# boxt frame trany mount reloacation?



## bobby326 (Dec 13, 2009)

im about to start working on the frame and theres one thing that im not sure about. im gona box out the frame but im not sure how to mount the transmition mount to the frame. i have a turbo 350 now and am going to install a 700 r4 so i know that its going to be longer so the mount will move back an inch or two. was thinking of welding an angle braket to the frame then when i install the motor and trans just weld the crossmember to the angle braket. has anybody boxed there frame b4. any other ideas will be appriciated. thanx


----------



## Eric Animal (Oct 28, 2007)

Mount the x-member like a convertible frame one.

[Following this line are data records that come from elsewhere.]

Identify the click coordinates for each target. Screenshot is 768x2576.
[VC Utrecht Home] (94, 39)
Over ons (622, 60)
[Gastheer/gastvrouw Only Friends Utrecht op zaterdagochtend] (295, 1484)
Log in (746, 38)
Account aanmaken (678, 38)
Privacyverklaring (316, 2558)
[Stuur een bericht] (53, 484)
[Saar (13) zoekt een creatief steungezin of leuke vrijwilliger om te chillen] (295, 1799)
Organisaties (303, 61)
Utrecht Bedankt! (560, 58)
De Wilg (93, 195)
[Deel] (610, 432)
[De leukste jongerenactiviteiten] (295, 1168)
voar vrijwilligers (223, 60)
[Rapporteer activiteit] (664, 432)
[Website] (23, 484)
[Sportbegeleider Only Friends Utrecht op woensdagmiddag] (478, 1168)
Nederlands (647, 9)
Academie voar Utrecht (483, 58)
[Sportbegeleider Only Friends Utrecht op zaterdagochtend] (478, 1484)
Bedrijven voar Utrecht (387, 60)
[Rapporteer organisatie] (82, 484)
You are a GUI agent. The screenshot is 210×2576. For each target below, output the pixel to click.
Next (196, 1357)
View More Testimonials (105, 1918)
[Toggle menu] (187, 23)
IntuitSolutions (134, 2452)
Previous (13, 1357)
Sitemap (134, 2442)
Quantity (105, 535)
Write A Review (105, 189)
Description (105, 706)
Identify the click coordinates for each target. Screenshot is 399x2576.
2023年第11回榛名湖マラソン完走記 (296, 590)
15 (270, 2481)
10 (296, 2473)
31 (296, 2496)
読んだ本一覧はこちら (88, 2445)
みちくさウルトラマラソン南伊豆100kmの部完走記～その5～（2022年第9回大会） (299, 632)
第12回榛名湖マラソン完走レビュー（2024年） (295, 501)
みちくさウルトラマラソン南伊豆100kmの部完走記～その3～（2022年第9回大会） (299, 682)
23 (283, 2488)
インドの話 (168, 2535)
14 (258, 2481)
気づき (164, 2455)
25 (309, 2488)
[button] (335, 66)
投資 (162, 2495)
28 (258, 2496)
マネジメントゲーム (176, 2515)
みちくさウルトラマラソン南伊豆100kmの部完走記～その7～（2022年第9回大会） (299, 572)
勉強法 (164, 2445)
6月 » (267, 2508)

Use a shortened member or find a convertible car one (shorter, as it bolts between the chassis rails, not onto them). Use rubber insulators and caps.... DON'T weld the crossmember to the chassis!!!!!, or you will get vibrationsand other problems. The tranny needs to be able to "flex" independant of the frame. Also, if (when) you need to remove the transmission, you would have to cut it out with a torch. See pic below.


----------



## bobby326 (Dec 13, 2009)

thanx let you know how it comes out


----------



## Eric Animal (Oct 28, 2007)

OK, do you follow what I'm saying?....The pic is how a convert. chassis is set up. Eric:cheers


----------